• **Directive**
Copy out the records below line for line, without changing anything.

>> begin Entries

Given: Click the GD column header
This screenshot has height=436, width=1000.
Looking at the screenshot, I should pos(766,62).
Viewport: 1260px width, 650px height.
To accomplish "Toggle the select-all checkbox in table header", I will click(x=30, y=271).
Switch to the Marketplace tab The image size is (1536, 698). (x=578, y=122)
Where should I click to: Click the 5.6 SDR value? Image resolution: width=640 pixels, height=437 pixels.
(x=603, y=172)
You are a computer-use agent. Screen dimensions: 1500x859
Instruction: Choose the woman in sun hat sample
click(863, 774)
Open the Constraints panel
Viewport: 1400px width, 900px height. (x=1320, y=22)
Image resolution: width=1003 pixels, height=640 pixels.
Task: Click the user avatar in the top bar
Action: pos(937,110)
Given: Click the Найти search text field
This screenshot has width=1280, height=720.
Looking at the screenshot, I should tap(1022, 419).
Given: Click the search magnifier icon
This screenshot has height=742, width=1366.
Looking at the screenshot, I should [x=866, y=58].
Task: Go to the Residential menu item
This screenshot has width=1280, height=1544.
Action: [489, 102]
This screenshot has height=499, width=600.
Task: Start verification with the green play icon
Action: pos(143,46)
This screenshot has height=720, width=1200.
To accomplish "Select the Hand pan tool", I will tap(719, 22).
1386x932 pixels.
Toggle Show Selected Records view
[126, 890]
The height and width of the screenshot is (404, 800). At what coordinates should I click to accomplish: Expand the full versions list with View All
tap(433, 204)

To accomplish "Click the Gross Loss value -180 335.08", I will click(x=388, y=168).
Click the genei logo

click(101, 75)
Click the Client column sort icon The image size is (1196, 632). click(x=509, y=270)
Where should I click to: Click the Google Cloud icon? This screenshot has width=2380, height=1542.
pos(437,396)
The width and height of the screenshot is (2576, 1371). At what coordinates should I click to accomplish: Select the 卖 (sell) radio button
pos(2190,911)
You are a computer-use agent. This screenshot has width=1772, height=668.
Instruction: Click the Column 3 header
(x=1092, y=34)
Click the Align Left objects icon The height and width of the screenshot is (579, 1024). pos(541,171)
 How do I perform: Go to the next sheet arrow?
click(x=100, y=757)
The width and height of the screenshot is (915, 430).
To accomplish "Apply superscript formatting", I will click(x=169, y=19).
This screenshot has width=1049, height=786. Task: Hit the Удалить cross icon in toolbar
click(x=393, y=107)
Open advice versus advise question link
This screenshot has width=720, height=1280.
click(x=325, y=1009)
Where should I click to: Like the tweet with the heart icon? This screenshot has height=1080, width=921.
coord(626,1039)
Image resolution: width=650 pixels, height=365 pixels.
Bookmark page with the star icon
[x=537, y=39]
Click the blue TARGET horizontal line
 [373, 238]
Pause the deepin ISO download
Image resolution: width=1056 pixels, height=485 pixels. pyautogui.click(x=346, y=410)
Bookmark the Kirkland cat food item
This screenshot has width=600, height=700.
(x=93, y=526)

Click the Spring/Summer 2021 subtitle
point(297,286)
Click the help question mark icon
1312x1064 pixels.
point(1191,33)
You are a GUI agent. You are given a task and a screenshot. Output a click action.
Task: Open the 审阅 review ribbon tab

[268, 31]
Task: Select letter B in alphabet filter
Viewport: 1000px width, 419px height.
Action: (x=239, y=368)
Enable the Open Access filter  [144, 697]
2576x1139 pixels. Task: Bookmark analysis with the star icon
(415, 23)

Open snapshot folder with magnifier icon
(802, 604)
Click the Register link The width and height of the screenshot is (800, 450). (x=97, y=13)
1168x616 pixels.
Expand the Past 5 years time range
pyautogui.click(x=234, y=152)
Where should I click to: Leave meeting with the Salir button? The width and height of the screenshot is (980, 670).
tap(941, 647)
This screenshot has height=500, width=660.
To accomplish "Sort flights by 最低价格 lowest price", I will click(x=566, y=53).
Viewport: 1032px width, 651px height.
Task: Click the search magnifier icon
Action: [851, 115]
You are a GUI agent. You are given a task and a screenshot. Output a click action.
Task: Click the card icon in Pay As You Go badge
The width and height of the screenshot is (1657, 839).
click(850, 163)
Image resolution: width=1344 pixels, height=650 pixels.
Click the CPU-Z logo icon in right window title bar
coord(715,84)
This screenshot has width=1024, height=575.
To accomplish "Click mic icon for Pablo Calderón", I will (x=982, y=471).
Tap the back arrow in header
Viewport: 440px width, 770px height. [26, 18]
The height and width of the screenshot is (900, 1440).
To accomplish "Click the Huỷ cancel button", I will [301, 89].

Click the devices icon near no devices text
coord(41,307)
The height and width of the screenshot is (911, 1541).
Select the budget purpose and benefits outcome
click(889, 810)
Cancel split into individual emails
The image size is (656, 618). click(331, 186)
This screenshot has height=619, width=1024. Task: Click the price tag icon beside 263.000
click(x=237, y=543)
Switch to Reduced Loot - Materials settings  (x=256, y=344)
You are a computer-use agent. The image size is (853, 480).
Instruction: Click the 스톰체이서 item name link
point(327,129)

>> end Entries

• **Answer to this task**
Given: Click the GD column header
This screenshot has height=436, width=1000.
Looking at the screenshot, I should pos(766,62).
Viewport: 1260px width, 650px height.
To accomplish "Toggle the select-all checkbox in table header", I will click(x=30, y=271).
Switch to the Marketplace tab The image size is (1536, 698). (x=578, y=122)
Where should I click to: Click the 5.6 SDR value? Image resolution: width=640 pixels, height=437 pixels.
(x=603, y=172)
You are a computer-use agent. Screen dimensions: 1500x859
Instruction: Choose the woman in sun hat sample
click(863, 774)
Open the Constraints panel
Viewport: 1400px width, 900px height. (x=1320, y=22)
Image resolution: width=1003 pixels, height=640 pixels.
Task: Click the user avatar in the top bar
Action: pos(937,110)
Given: Click the Найти search text field
This screenshot has width=1280, height=720.
Looking at the screenshot, I should tap(1022, 419).
Given: Click the search magnifier icon
This screenshot has height=742, width=1366.
Looking at the screenshot, I should [x=866, y=58].
Task: Go to the Residential menu item
This screenshot has width=1280, height=1544.
Action: [489, 102]
This screenshot has height=499, width=600.
Task: Start verification with the green play icon
Action: pos(143,46)
This screenshot has height=720, width=1200.
To accomplish "Select the Hand pan tool", I will tap(719, 22).
1386x932 pixels.
Toggle Show Selected Records view
[126, 890]
The height and width of the screenshot is (404, 800). At what coordinates should I click to accomplish: Expand the full versions list with View All
tap(433, 204)

To accomplish "Click the Gross Loss value -180 335.08", I will click(x=388, y=168).
Click the genei logo

click(101, 75)
Click the Client column sort icon The image size is (1196, 632). click(x=509, y=270)
Where should I click to: Click the Google Cloud icon? This screenshot has width=2380, height=1542.
pos(437,396)
The width and height of the screenshot is (2576, 1371). At what coordinates should I click to accomplish: Select the 卖 (sell) radio button
pos(2190,911)
You are a computer-use agent. This screenshot has width=1772, height=668.
Instruction: Click the Column 3 header
(x=1092, y=34)
Click the Align Left objects icon The height and width of the screenshot is (579, 1024). pos(541,171)
 How do I perform: Go to the next sheet arrow?
click(x=100, y=757)
The width and height of the screenshot is (915, 430).
To accomplish "Apply superscript formatting", I will click(x=169, y=19).
This screenshot has width=1049, height=786. Task: Hit the Удалить cross icon in toolbar
click(x=393, y=107)
Open advice versus advise question link
This screenshot has width=720, height=1280.
click(x=325, y=1009)
Where should I click to: Like the tweet with the heart icon? This screenshot has height=1080, width=921.
coord(626,1039)
Image resolution: width=650 pixels, height=365 pixels.
Bookmark page with the star icon
[x=537, y=39]
Click the blue TARGET horizontal line
 [373, 238]
Pause the deepin ISO download
Image resolution: width=1056 pixels, height=485 pixels. pyautogui.click(x=346, y=410)
Bookmark the Kirkland cat food item
This screenshot has width=600, height=700.
(x=93, y=526)

Click the Spring/Summer 2021 subtitle
point(297,286)
Click the help question mark icon
1312x1064 pixels.
point(1191,33)
You are a GUI agent. You are given a task and a screenshot. Output a click action.
Task: Open the 审阅 review ribbon tab

[268, 31]
Task: Select letter B in alphabet filter
Viewport: 1000px width, 419px height.
Action: (x=239, y=368)
Enable the Open Access filter  [144, 697]
2576x1139 pixels. Task: Bookmark analysis with the star icon
(415, 23)

Open snapshot folder with magnifier icon
(802, 604)
Click the Register link The width and height of the screenshot is (800, 450). (x=97, y=13)
1168x616 pixels.
Expand the Past 5 years time range
pyautogui.click(x=234, y=152)
Where should I click to: Leave meeting with the Salir button? The width and height of the screenshot is (980, 670).
tap(941, 647)
This screenshot has height=500, width=660.
To accomplish "Sort flights by 最低价格 lowest price", I will click(x=566, y=53).
Viewport: 1032px width, 651px height.
Task: Click the search magnifier icon
Action: [851, 115]
You are a GUI agent. You are given a task and a screenshot. Output a click action.
Task: Click the card icon in Pay As You Go badge
The width and height of the screenshot is (1657, 839).
click(850, 163)
Image resolution: width=1344 pixels, height=650 pixels.
Click the CPU-Z logo icon in right window title bar
coord(715,84)
This screenshot has width=1024, height=575.
To accomplish "Click mic icon for Pablo Calderón", I will (x=982, y=471).
Tap the back arrow in header
Viewport: 440px width, 770px height. [26, 18]
The height and width of the screenshot is (900, 1440).
To accomplish "Click the Huỷ cancel button", I will [301, 89].

Click the devices icon near no devices text
coord(41,307)
The height and width of the screenshot is (911, 1541).
Select the budget purpose and benefits outcome
click(889, 810)
Cancel split into individual emails
The image size is (656, 618). click(331, 186)
This screenshot has height=619, width=1024. Task: Click the price tag icon beside 263.000
click(x=237, y=543)
Switch to Reduced Loot - Materials settings  (x=256, y=344)
You are a computer-use agent. The image size is (853, 480).
Instruction: Click the 스톰체이서 item name link
point(327,129)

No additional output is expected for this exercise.